An equivalent Corolla hybrid, even in top ZR trim, can be had from just $34,695, and even the much larger Camry in its highest hybrid SL trim is more affordable, at a suddenly cheap-looking $42,790. All three Toyotas are sourced from Japan.
Not a good start in the value battle, then, especially since those other Toyotas are not just hybrids, but great cars in their respective segments.
The Prius I-Tech’s most direct rival is the similarly shaped and sized Hyundai Ioniq Premium, which can be yours from $40,390 with competitive equipment. Hyundai is not only hunting Toyota with this car, but flexing its deep pockets by selling the Ioniq in Australia as not just a hybrid, but a PHEV and a full EV, too.
Thankfully, the I-Tech comes with some decent gear, sporting 17-inch alloy wheels, a 7.0-inch multimedia touchscreen with Apple CarPlay and Android Auto connectivity, digital radio, a 4.2-inch digital information display, a holographic head-up display, full LED lighting with auto-levelling, leather-appointed seat trim, auto dimming rear vision mirror, wireless phone charging, 10-speaker audio, and improved interior trims over the base car.
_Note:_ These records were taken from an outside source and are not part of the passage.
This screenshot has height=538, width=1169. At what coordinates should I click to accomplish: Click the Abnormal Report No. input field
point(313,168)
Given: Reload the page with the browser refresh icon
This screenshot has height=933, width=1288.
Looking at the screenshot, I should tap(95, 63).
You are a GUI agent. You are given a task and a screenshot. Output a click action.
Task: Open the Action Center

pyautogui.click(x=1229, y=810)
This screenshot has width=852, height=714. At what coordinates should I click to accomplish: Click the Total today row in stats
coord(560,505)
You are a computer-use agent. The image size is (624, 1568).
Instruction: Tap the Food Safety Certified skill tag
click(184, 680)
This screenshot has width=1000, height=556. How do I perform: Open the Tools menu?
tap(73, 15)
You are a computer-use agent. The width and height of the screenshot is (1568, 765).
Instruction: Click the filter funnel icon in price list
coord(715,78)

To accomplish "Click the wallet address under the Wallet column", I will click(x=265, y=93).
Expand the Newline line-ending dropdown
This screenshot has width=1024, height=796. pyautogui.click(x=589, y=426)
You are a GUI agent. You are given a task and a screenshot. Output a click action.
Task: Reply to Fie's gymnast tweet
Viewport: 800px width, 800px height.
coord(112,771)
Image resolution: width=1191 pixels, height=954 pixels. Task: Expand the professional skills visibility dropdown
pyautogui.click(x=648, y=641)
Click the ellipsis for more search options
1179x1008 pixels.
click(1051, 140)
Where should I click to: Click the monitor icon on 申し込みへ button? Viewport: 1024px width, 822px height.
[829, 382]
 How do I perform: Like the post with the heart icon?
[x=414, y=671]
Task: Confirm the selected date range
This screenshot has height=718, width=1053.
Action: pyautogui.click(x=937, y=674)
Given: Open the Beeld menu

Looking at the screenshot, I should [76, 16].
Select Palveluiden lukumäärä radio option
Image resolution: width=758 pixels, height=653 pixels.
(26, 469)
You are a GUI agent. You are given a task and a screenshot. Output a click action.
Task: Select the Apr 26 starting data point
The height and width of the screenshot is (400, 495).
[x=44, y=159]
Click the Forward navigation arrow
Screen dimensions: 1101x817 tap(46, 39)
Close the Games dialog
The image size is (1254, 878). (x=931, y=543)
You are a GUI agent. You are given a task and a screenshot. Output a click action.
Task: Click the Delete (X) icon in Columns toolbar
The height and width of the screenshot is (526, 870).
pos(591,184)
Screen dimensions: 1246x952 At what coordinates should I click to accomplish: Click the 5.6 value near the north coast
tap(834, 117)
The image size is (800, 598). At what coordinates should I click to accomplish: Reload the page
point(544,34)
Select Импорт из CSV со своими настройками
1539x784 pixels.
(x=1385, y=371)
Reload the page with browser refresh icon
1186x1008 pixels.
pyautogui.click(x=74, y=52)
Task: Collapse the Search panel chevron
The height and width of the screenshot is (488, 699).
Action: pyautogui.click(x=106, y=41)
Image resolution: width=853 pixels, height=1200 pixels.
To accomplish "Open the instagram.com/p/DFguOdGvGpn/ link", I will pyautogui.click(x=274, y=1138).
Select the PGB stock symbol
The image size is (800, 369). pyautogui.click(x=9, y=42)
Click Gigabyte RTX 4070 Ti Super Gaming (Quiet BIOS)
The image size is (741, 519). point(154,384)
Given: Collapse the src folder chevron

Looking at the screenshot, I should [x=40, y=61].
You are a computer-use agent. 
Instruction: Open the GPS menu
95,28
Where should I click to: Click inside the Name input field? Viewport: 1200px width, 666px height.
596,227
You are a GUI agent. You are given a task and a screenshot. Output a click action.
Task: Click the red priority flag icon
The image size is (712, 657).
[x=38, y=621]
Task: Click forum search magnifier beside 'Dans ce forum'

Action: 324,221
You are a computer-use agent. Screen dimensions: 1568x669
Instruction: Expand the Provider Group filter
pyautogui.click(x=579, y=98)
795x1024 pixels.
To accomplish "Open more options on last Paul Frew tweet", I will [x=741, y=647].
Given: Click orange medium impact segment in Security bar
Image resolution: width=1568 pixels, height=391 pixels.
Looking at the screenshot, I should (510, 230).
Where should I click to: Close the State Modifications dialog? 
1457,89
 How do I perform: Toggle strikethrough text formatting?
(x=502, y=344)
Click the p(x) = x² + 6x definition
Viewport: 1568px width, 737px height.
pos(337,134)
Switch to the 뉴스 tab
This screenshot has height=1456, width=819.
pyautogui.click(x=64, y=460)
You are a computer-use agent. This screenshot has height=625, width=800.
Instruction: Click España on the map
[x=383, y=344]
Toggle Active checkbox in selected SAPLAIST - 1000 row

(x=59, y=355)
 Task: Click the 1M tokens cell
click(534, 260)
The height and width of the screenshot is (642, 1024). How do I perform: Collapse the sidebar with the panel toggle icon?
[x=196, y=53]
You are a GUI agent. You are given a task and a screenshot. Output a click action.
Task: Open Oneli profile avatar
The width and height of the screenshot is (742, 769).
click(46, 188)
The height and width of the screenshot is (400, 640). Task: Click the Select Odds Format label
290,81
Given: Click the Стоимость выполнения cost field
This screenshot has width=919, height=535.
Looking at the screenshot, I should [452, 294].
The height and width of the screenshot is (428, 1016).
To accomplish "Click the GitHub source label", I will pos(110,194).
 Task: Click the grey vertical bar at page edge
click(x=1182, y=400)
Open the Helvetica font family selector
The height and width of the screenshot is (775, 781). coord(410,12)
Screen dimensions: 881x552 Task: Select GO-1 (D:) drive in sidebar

The I-Tech also scores a larger boot capacity and an improved safety suite compared to the base Prius. More on that in later sections of this review.
Is the Prius “good value” then? It's still a no, as all of this equipment can be had in bigger, more mainstream Toyota models, and far more affordable rivals. It’s a shame Toyota hasn’t brought the Prius’s cost down in the five years since this generation launched, because in today’s market it makes less sense than ever.
That said, there is a certain niche audience for this car. One that will always love its little innovations, like the fact that it has one of the lowest drag coefficients on the market, its stellar fuel-consumption number, and its claimed 40 per cent thermal efficiency.